Wow I’m almost halfway through my life and still, I don’t feel like I’ve accomplished great things over the past years. I do not consider myself a failure, not a succes either. I haven’t done many bad things, I haven’t done a lot of good things either. My life so far is just so-so. My state of mind is stucked at age 27, but when I check myself in the mirror…my youthful glow is slowly vanishing hahaha, why I look very matured?? LOLs. I failed to realize that I am getting old! In fact, I get surprised every time I tell myself that I am 34 already ! WAITTTT WHAAAT!!!?? I am 34??? How?? So that explains why whenever I stand up after a few minutes of sitting, I could feel my knees trembling and aching. I hope it’s not early signs of rheumatism. What have I been doing all these years? All these time I thought I am living to have a good life, instead, I am living because I am not dead yet. You get it, no? My life isn’t all that bad, ok. It’s just that, right now, when I look back at my life, I wish I had done this and that sooner. Not regretting those past choices I made, ok maybe, I am regretting a little, but hey, I still have plenty of time, right? 34 compared to 80 is still very young.

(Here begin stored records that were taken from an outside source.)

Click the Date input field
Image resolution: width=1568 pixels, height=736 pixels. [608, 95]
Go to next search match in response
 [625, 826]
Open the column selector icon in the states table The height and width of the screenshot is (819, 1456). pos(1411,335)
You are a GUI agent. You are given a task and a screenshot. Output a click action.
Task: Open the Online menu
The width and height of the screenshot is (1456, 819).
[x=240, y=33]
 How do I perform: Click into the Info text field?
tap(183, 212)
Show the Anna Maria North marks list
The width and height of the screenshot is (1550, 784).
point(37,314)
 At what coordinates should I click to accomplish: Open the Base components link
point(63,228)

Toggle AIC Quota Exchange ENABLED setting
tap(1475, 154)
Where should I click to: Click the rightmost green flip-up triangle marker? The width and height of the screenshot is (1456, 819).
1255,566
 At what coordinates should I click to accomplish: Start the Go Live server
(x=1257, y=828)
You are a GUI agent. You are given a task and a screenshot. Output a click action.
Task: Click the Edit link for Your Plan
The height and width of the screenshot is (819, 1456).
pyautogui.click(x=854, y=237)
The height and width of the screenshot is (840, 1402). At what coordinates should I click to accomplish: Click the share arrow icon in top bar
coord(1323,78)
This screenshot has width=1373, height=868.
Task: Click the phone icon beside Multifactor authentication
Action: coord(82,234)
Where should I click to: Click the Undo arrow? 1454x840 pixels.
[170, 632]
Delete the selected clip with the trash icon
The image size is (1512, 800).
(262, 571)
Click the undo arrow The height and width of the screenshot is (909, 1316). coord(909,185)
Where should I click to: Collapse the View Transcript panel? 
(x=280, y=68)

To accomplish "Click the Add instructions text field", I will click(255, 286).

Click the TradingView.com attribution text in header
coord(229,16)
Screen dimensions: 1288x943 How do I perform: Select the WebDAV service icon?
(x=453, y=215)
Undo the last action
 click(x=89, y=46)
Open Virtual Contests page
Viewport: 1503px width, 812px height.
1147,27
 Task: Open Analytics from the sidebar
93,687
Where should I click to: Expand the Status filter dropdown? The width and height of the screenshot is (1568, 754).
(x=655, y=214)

I used to say “I want to do many things” often and I believe, I was able to do that. I travelled, fell in and out of love (naksss), learned how to cook, rebonded and colored my hair, bought a nice phone, ate whatever I want etc. In other words, I lived a convenient self-centered life all these time! But from this day onwards, I want to try doing many WORTHWHILE things for the mankind! CHAROT! HAHHAHA.
Seriously, I don’t want to end up selfish, miserable, useless and unhealthy so I am committing myself to doing a few extraordinary things like joining a cause, donating blood, 10 sit-ups/day, green tea everyday, eating less rice/sugar/salt, show random act of kindness, practice my singing and dancing, continue learning etc. I know it’s not going to be easy that’s why I am hesitating hahaha but I’m up for the challenge!
My life is bound to change soon. How’s your life so far?